When I learned of her passing at age 87 on November 5, I remembered so many things about Sally. I had heard about her work as a curator at the Carnegie Museum of Art in the early 1970s. A dynamic programmer, she started the film program and brought a series of avant-garde filmmakers to Pittsburgh to create and screen their work. She had deep personal and professional connection with luminaries such as Stan Brakhage, Hollis Frampton, Bruce Baillie, Carolee Schneemann, Paul Sharits, Kenneth Anger, James Broughton, and others. This timeframe, from 1970 to 1975, was early in the recognition of film as an art form to be shown within a museum setting. Besides her work, Sally also had her family, including sons John, Steven, and Alexander. The youngest, Zander, told me about traveling with his mother throughout Europe when she brought experimental films as part of a cultural tour with the United States Information Agency (USIA).

Leaving Pittsburgh in 1976, she moved to Colorado to teach at the University of Colorado, Boulder and live near the Brakhage family. There she also met her second husband, photographer and book artist Ricardo Bloch, on an outing to the Telluride Film Festival. Later, in 1978, when she accepted an interim directorship at Film in the Cities, a media arts center in St. Paul, she and Ricardo moved to Minnesota, saying they planned to stay one year, maybe two. Sally spent the rest of her life here.
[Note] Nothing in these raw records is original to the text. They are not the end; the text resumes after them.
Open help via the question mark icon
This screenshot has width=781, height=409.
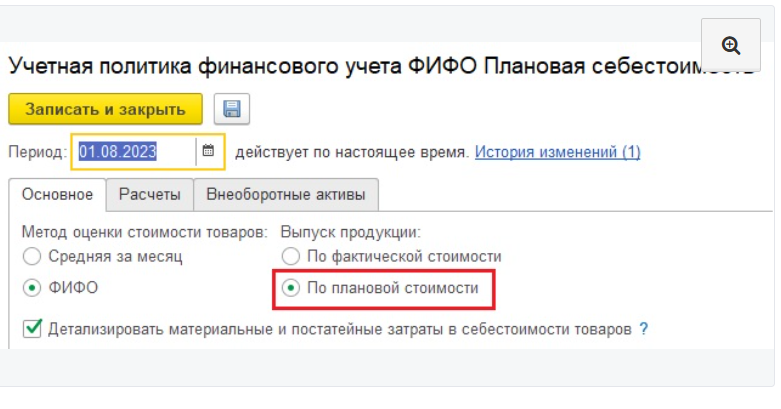point(644,328)
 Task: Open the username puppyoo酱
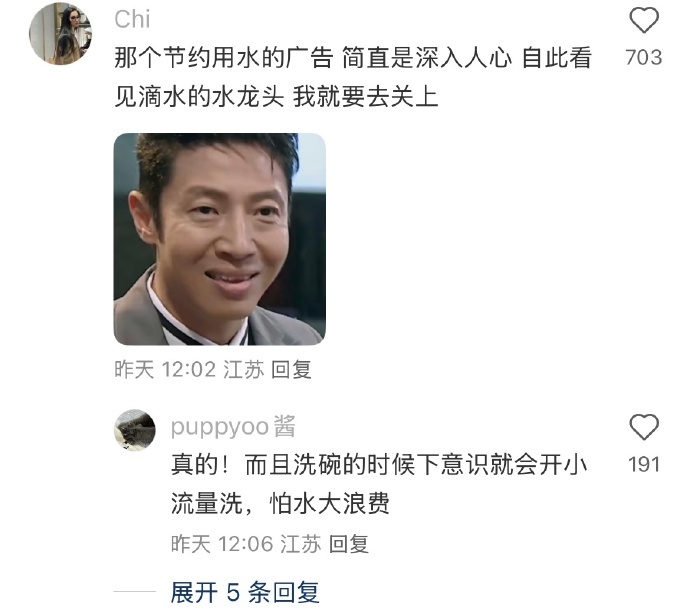click(x=233, y=426)
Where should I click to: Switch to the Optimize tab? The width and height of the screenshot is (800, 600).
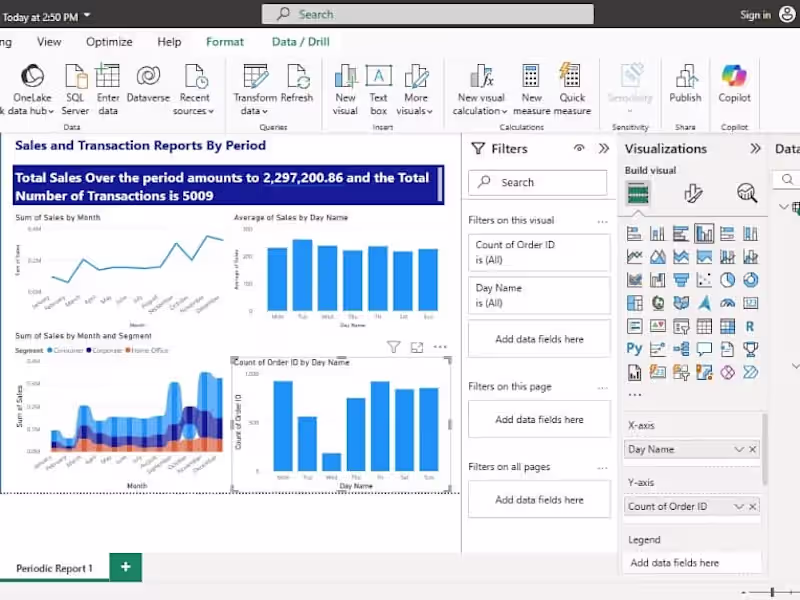coord(109,42)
I met Sally Dixon when she came to Film in the Cities, where I was director of education. Her time on staff was just two years, yet her presence would influence the art and film worlds in the area for decades to come.
While at Film in the Cities, Sally continued to invite filmmakers who were groundbreaking, changing the world of film. Melinda Ward, then the Walker’s film curator, started a program with Sally called Filmmakers Filming. The impressive group of artists visiting the Twin Cities would show their films at Walker and then teach master classes at FITC. I saw the influence of these visionaries on the local film students and filmmakers.
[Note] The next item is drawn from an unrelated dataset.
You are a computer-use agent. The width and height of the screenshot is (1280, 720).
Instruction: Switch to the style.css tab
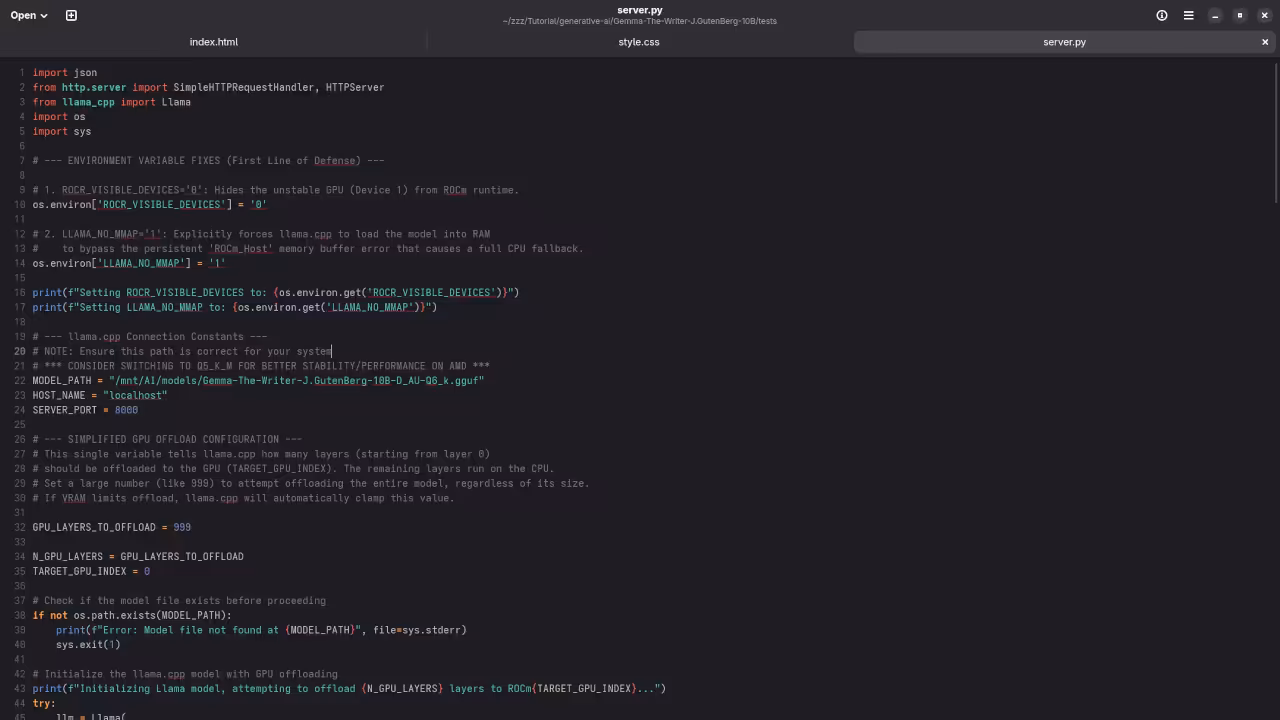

Leaving FITC, Sally went to become the director of artist fellowships at the Bush Foundation, where her love and understanding of the artistic practice made her a leader in foundation giving to the arts. She became famous for bringing artists together, including the panelists and the recipients. Her artist dinners were legendary. After retiring she energized her own artistic practice, such as when she took up the plight of Guantanamo prisoners by organizing and directing a theatrical production on their behalf to bring attention to their lives and stories. She drew daily in her sketch books, often the crows out her window. And she danced into our hearts through Kairos Dance Company.
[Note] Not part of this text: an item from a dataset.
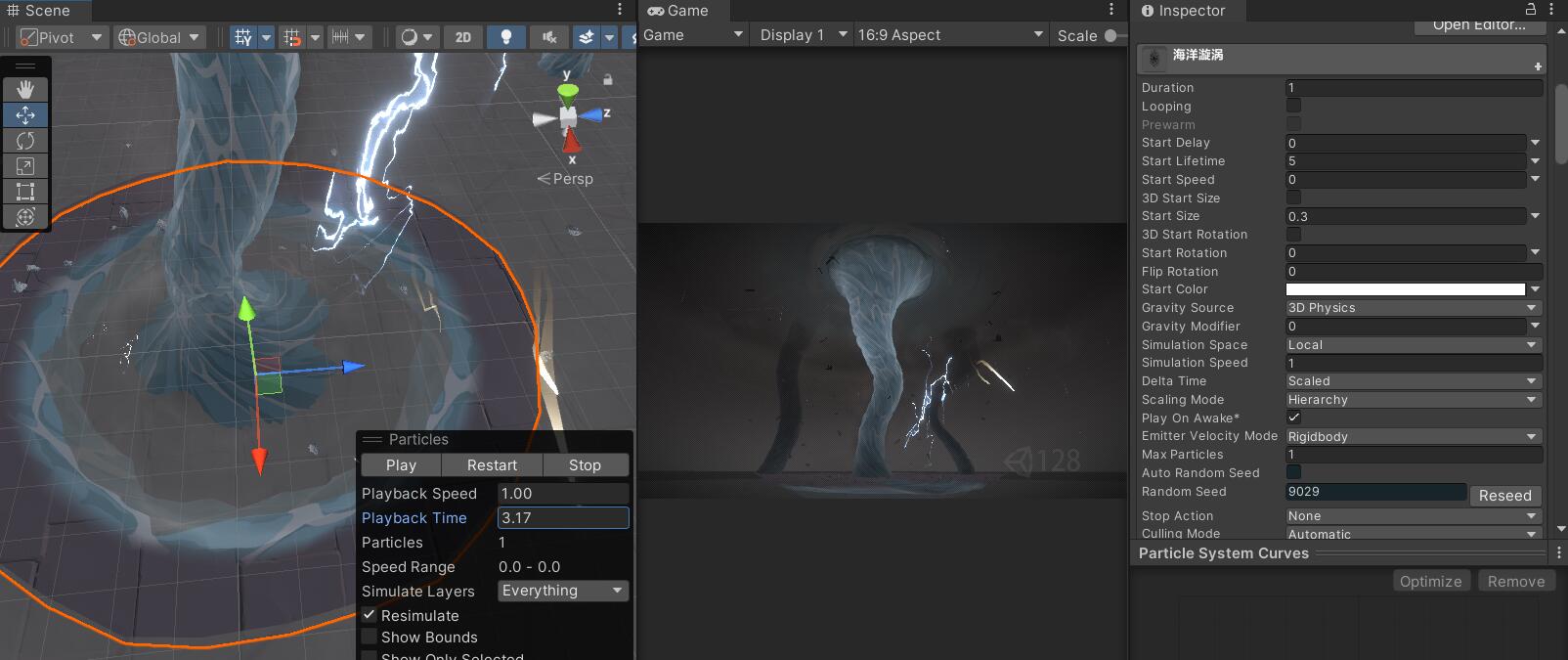Select the Rect transform tool
This screenshot has width=1568, height=660.
tap(25, 191)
In 2005 Sally donated 30 rare films from her collection to the Walker Art Center, along with related postcards, mementos, correspondence, and photographs she’d collected over many years. The films now reside in the Ruben/Bentson Moving Image Collection and the correspondence in the Walker Archive. Her donation was made, as she said at the time, in honor of my appointment as head of the Walker’s Film/Video department. Later, in 2012, I curated an exhibition titled The Renegades: American Avant-Garde Film, 1960–1973 in honor of Sally. The exhibition included films by Stan Brakhage, Hollis Frampton, Gunvor Nelson, Bruce Conner, Bruce Baille, and Ernie Gehr. Monthly film screenings took place in the Walker Cinema to accompany this exhibition, and a highlight was Sally presenting an evening of films she had championed over her career.
On a very personal note, when David Goldes and I were married in 1987, Sally officiated the ceremony. Her grace and charm made us feel part of something bigger than ourselves. She was like a grandmother to our son, Joseph, and she was the one who made Christmas dinners, Easter dinners, Thanksgiving dinners, Passover Seders, everyday dinners, birthday parties, New Year’s parties, artist parties—all with beautiful plates and delicious food in her dining room, with the forward tilting plate rack, a player phonograph, and above all, Sally’s generosity and warmth shaping us into family.
Sally Dixon will be missed but her spirit, enthusiasm, and kindness lives on in all who were impacted by her.